6 Jul 2009
You're probably all tired of all this talk of eggs lately and the rotten stench of my stale ramblings are probably overwhelming at this point. Well, tant pis pour vous, mes camarades. Lol. This is my blog afterall and I've still got Etruscan eggs on the brain. There's a nagging passage in the Liber Linteus that I want to address now and this is in connection with my hypothesis that luθ could mean 'egg'.
Let's examine the three lines of LL 6.xvii, xviii and xix:
eslem . zaθrumiś . acale . tinś . in . śarle
luθti . raχ . ture . acil . caticaθ . luθ . celθim
χim . scuχie . acil . hupniś . painiem.
Since it seems that no linguists to date have conclusively cracked this portion of the ancient text yet, we're left to our own devices to decipher it ourselves. So I take liberty here, based on what I understand of Etruscan grammar at this point, to divvy up the punctuationless text above into clear sentences as follows:
Eslem zaθrumiś Acale, Tinś in śarle.
Luθ-ti raχ, ture acil.
Caticaθ luθ cel-θi-m.
Χi-m, scuχie acil hupniś.
Now, let's start with what we know. (Naturally!) We know that the opening phrase Eslem zaθrumiś Acale is a calendar date meaning "On the 18th (day of the month of) Acale". Acale is glossed as Aclus in Papias' Liber Glossarum and associated with the Roman month of Iunus (ie. June). Next, while tinś could also mean "of the day" and thus part of the previous phrase, it could also mean "for Tin", Tin being the deity to whom the rite to be yet described is devoted. While the verb in the following phrase is a hapax, we may reasonably conclude that in śarle means "it was śaril-ed".
In the second line, ture means "(they) gave" and is the simple preterite of tur 'to give', matching the verb tense of the previous sentence. So the second line seems to have a structure suggesting the interpretation "Raχ-ing in the luθ, they gave acil."

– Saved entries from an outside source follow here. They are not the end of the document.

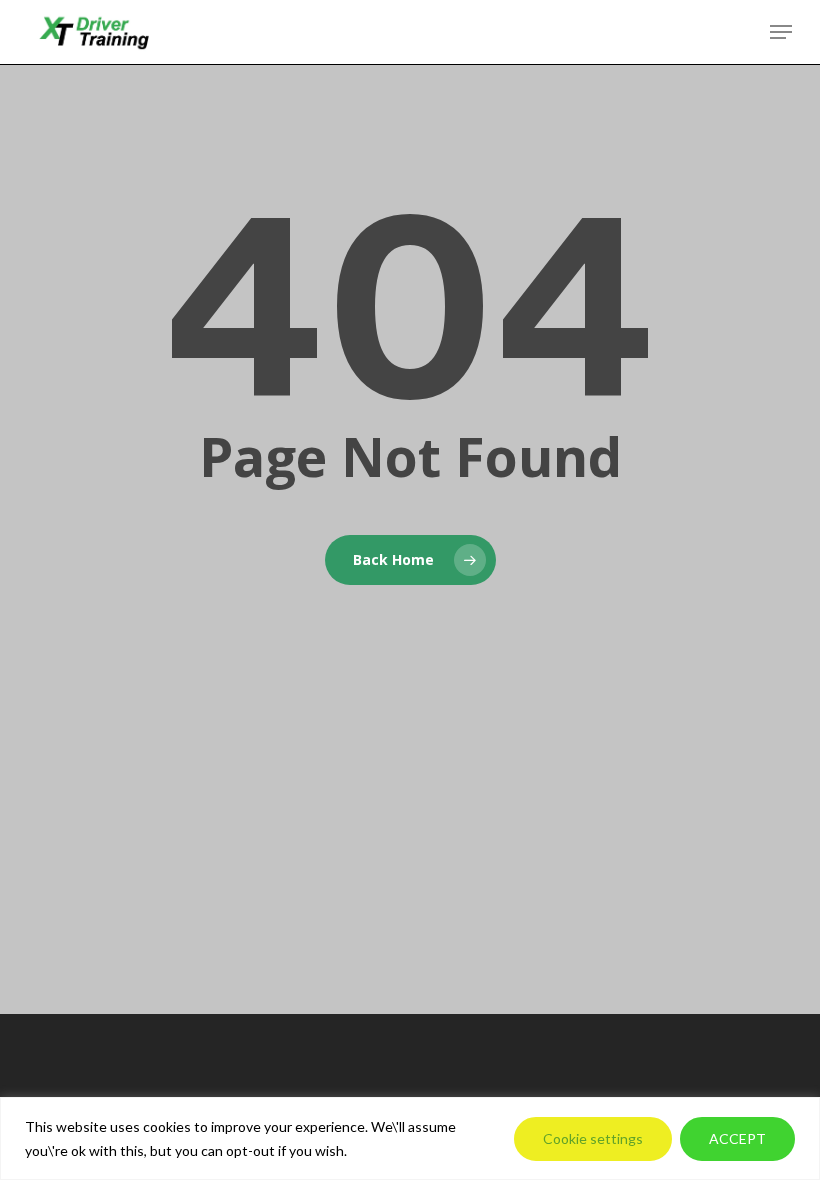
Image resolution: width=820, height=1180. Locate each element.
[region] (410, 1138)
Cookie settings (593, 1138)
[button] (781, 32)
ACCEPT (737, 1138)
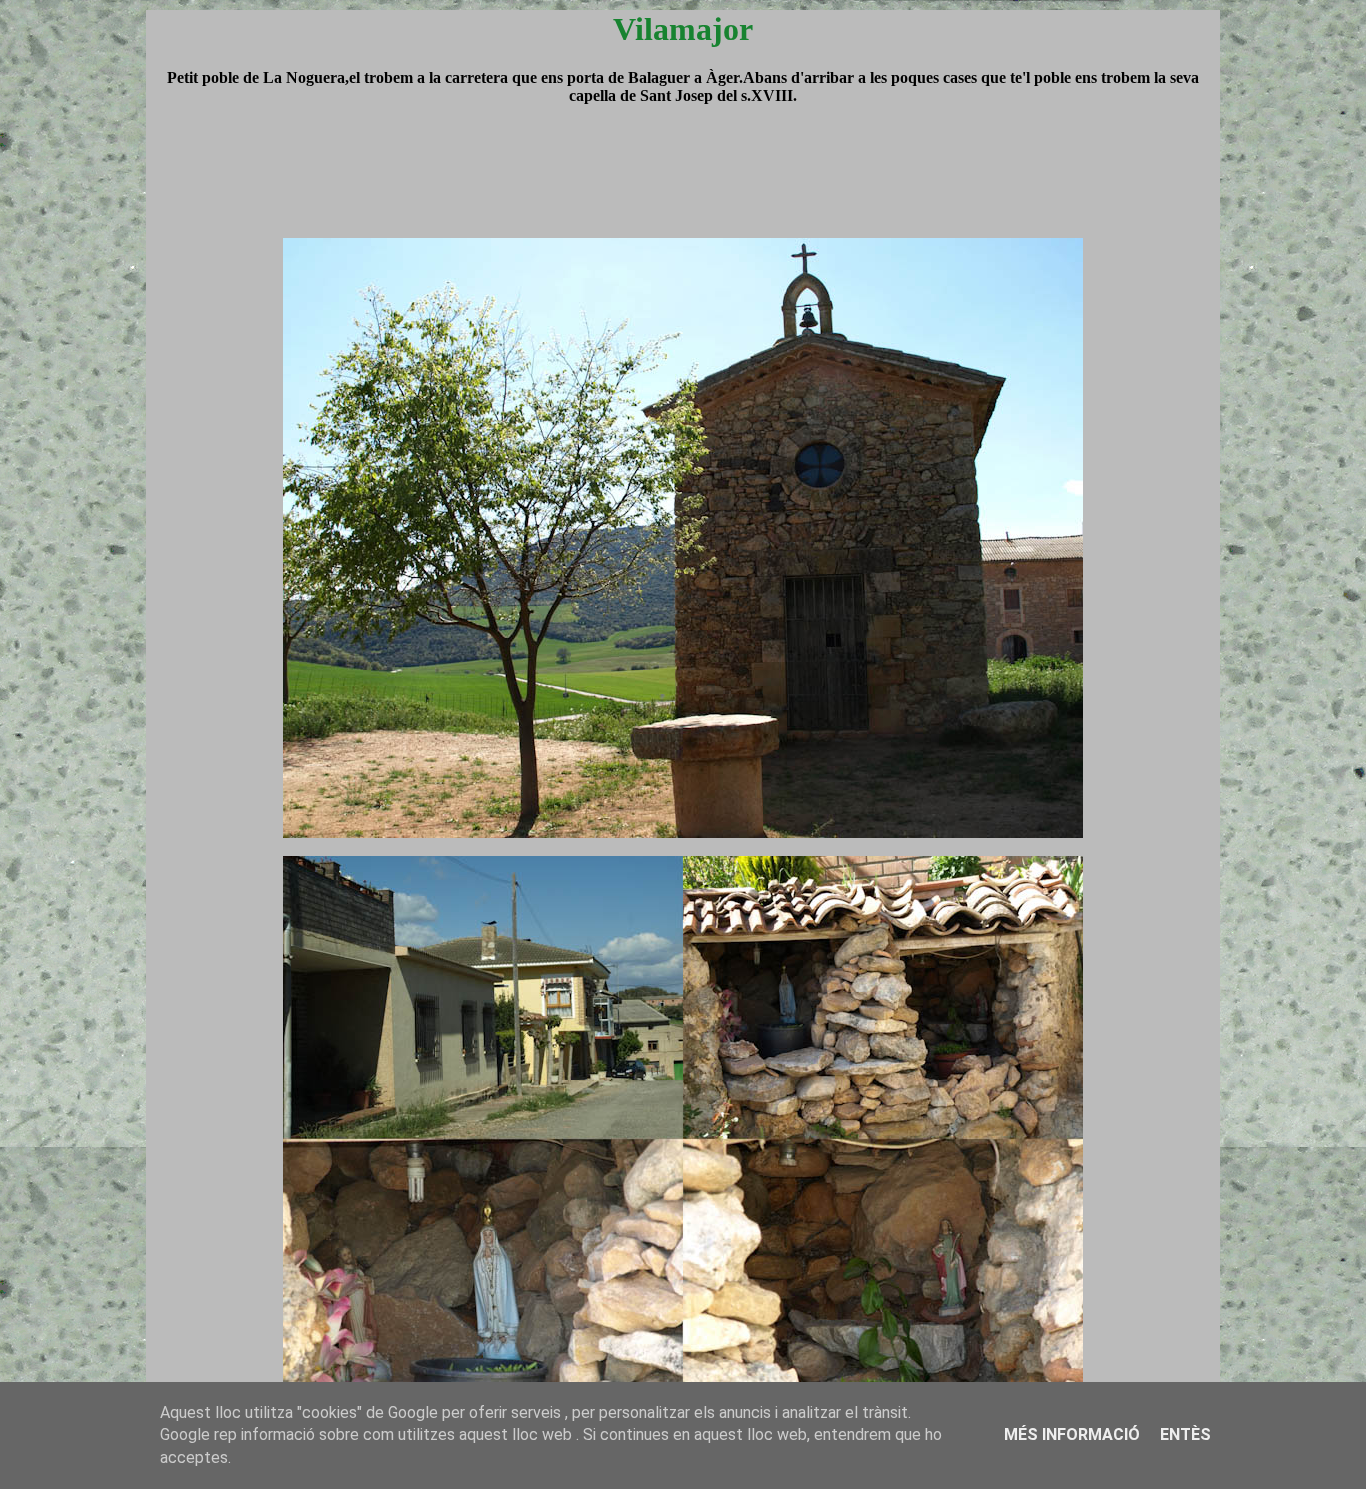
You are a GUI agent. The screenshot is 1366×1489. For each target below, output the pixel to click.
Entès (1185, 1434)
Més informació (1072, 1434)
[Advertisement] (683, 190)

In the third line, only cel-θi-m can be understood without controversy as "then in the earth" since cel is earth, -θi is the inessive postclitic "in", and -m is a phrasal conjunctive meaning "and so" or "then". This sentence is without explicit verb, emphasized by the fact that the phrasal conjunctive marks a noun rather than a verb as it normally does.
In the last line, only hupniś can be read with some confidence, referring to something going "to the tomb chamber", if the Bonfantes' published translation is correct at all.
Evidently, as a whole, this inscription is talking about a funerary rite of some kind but what gets interesting is when this inscription is understood in the light of my idea that luθ means 'egg'. From my perspective, Tin, as sun god and head of the pantheon, is the recipient of devotion. Then we would read here that an offering is presented (ture) to the solar deity by placing something inside an egg (luθ-ti raχ). It could be a real egg, but more practically-speaking likelier to be a clay egg, as was used for burials and other rituals by both Greeks and by Egyptians. The next sentence, Caticaθ luθ cel-θi-m, may then mean something like "Then this very egg (is placed) in the earth." We get the impression that something must be buried because of the next funerary word, hupniś.
Egg burial?? Death of an egg? Hmmm, where have I seen this death/rebirth rite in Etruria before... Oh yes, the Pyrgi tablets, written in both Punic and Etruscan, which make it clear that Etruscans worshipped the death and rebirth of a deity at some point in the year. Smith in Origins of Biblical Monotheism (2001) on page 118 interestingly states: "Although this inscription suggests the death of some god, no one knows which god was involved. (The only deity mentioned by name in the inscription is the sun-god in line 5, and there is no need to connect him with the referent found in the dating formula.)" Perhaps there's more reason than Smith realizes...
Consider that your high-protein food for thought for today.